In one of his books, Malcolm Gladwell tells of a research project that was designed test the ability of elementary children to persevere when faced withj an impossible task. Children from both the United States and Japan participated in the study. Each child was given a task to solve a puzzle that couldn’t be solved.
Then the researchers timed how long each child struggled to find a solution before giving up. The children from the United States averaged a little over 9 minutes before quitting. But the kids from Japan stayed with the project over 50% longer, struggling on average a little over 14 minutes. It appears that we in the US struggle with a short attention span, and it subtlety influences our kids.

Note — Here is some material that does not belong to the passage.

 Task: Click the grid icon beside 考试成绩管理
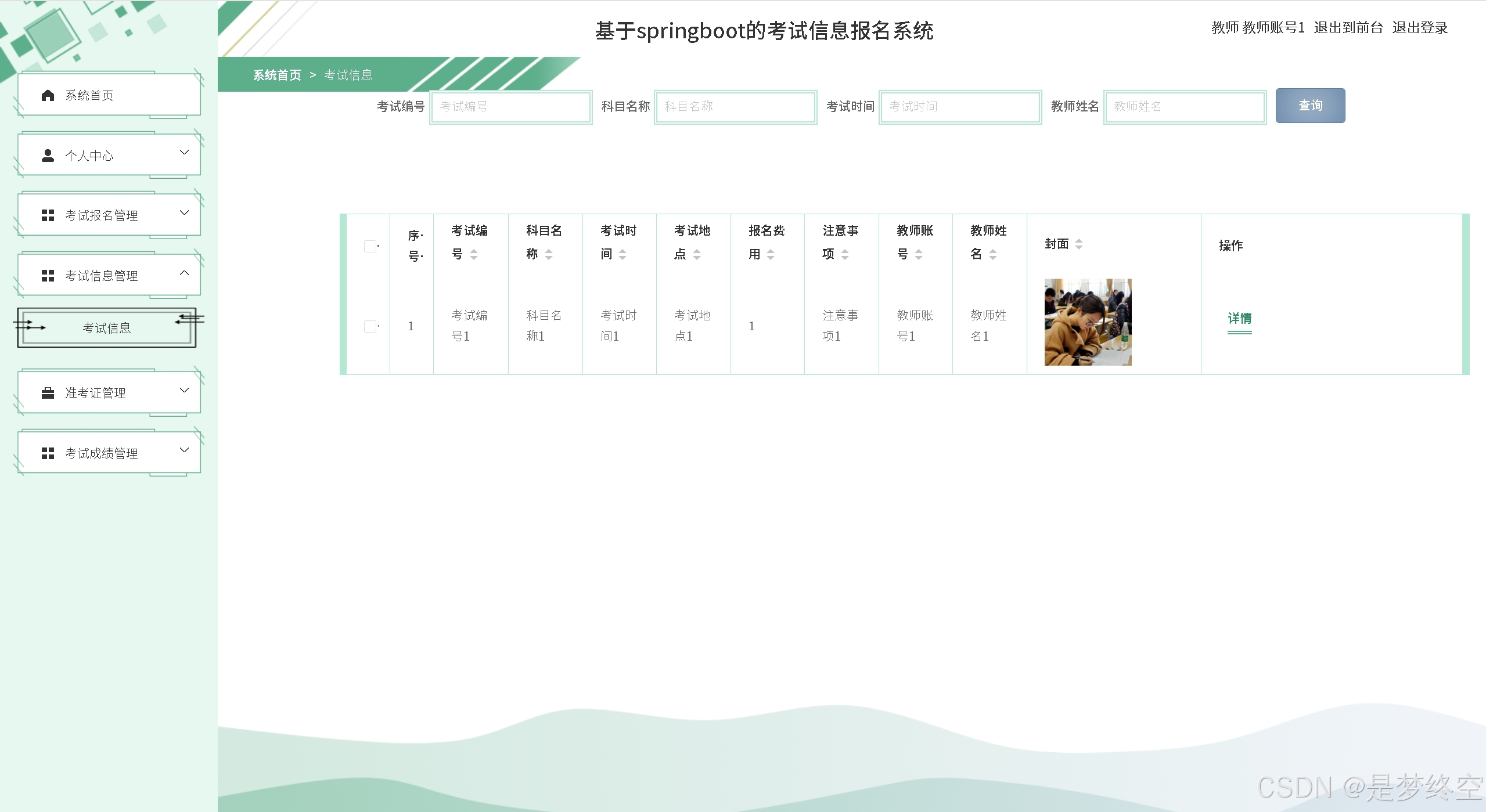coord(48,453)
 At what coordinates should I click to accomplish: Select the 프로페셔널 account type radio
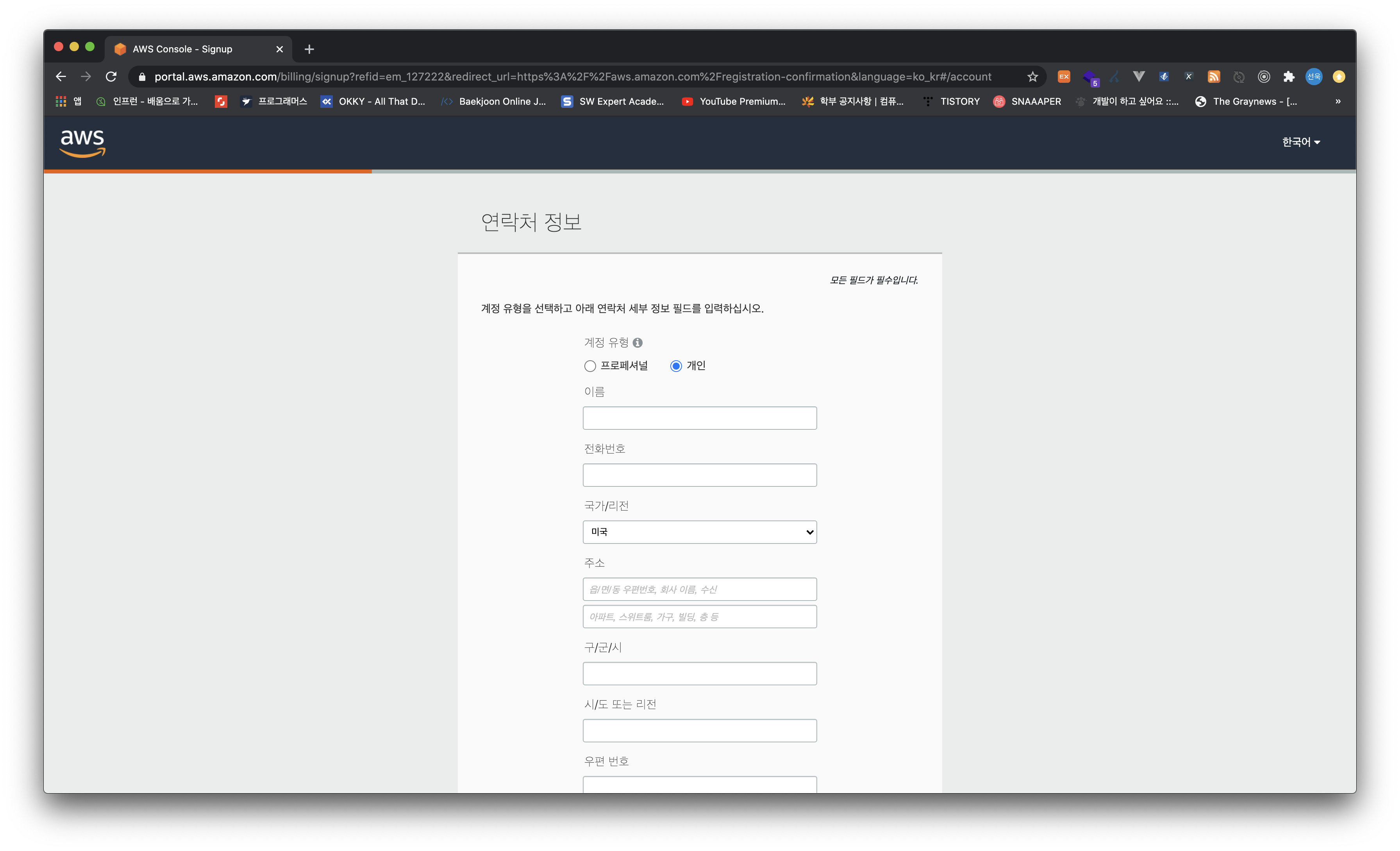point(590,366)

Another interesting study I read some time ago interviewed almost 3,000 couples who reported they were very unhappy in their marriages. Most, if not all of whom were considering divorce. Five years later, the researchers went back and interviewed those who had participated in the original survey. They found that of those who divorced, a statistically significant number still reported themselves as being unhappy, even though they were no longer married.
Those who had stayed married, however, at a statistically significant level, now said they were happy, both as an individual and as a couple. It is a wonderful testimony to the power of perseverance.
The overwhelming favorite magazine in my waiting room is People Magazine. I’ve talked with some of my clients as they sat in the waiting room and were reading a recent issue of “People.” Many of them say they would never buy a copy, but they enjoyed reading the brief articles as they waited. The magazine’s popularity has led to what is often called “The People Magazine Attention Span.” We don’t have the patience to read an article if it is longer than two pages.
This can translate to a number of areas in our lives, including our marriages. We have become an impatient culture. As a result, we give up on things much too early. When you consider the fact that divorce is so easy–it’s “no-fault”–and our perseverance quotient is so low, it’s no wonder our marriages are in trouble.
Question; Think of a situation when you just gave up. What could have happened if you had used the power of perseverance.